**Work to complete**
Every line from the one with "Task: Decrease purchase" to the final line of the records should be printed exactly as it is, with pictures left out.

[The data — start]

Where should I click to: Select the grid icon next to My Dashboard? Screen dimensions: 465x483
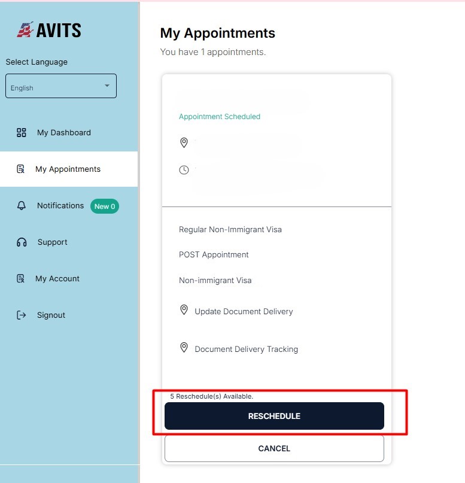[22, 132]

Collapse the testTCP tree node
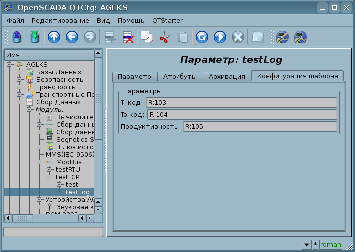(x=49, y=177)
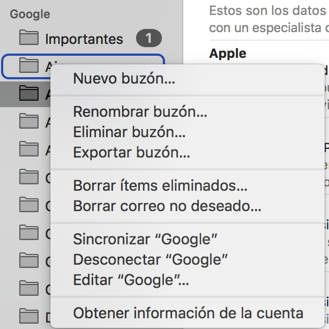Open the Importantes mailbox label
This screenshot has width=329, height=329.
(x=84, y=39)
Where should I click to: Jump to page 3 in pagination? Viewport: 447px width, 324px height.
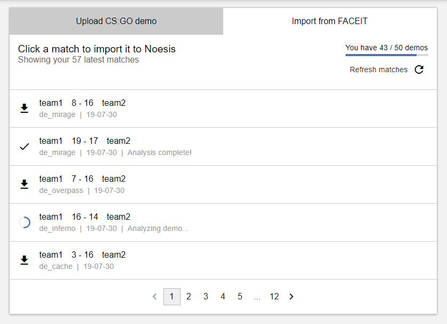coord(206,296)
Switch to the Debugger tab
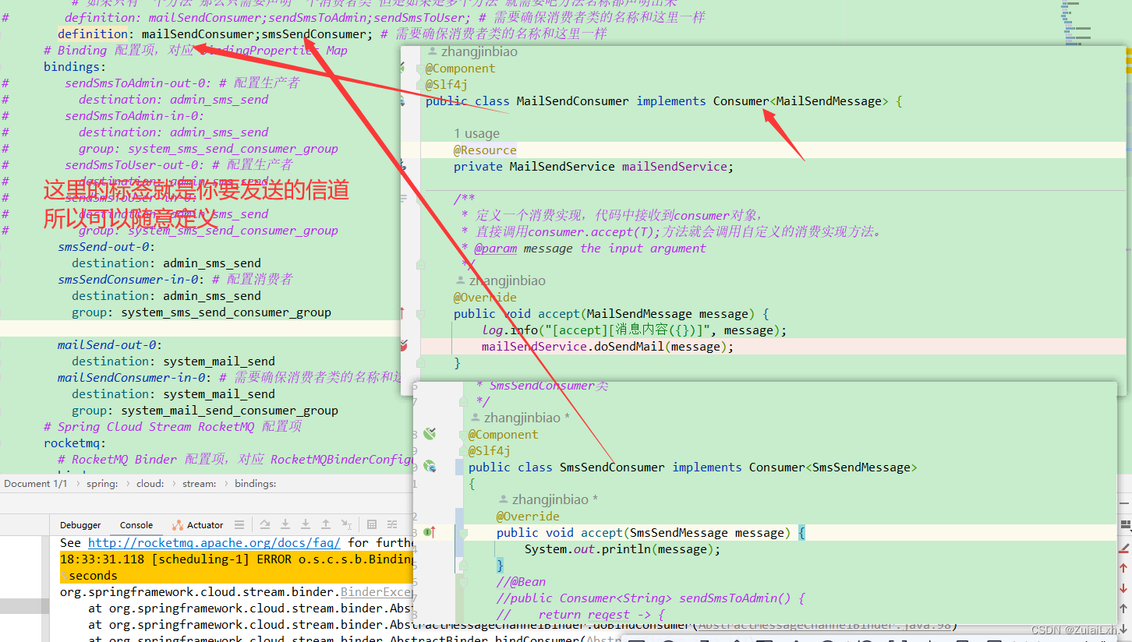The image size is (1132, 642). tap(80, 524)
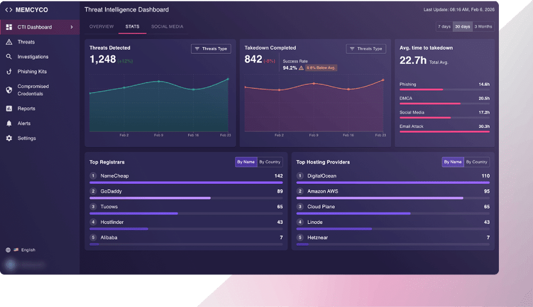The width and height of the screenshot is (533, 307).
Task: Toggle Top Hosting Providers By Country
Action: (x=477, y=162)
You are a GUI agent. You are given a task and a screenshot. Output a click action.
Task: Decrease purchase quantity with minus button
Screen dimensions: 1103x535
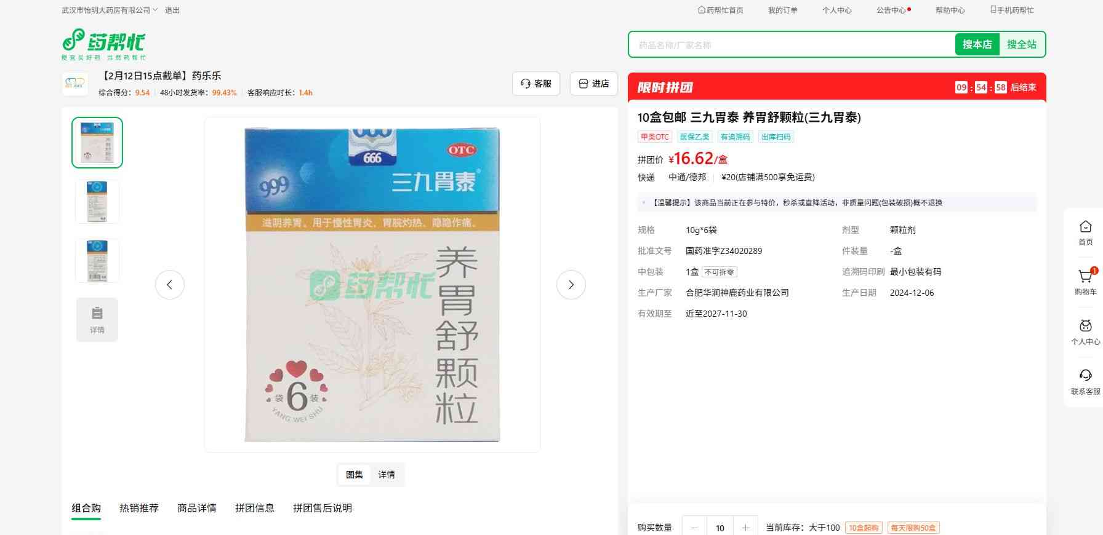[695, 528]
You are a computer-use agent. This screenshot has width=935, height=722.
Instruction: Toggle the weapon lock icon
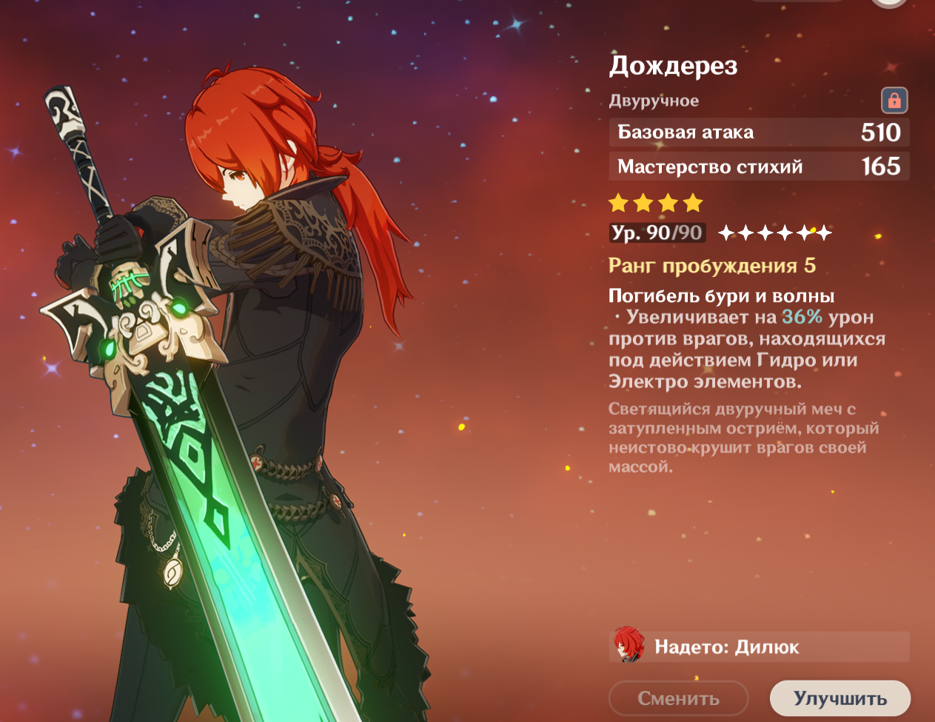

[The data — finish]

**Answer to this task**
Task: Decrease purchase quantity with minus button
Screen dimensions: 1103x535
[695, 528]
You are a computer-use agent. This screenshot has width=935, height=722.
Instruction: Toggle the weapon lock icon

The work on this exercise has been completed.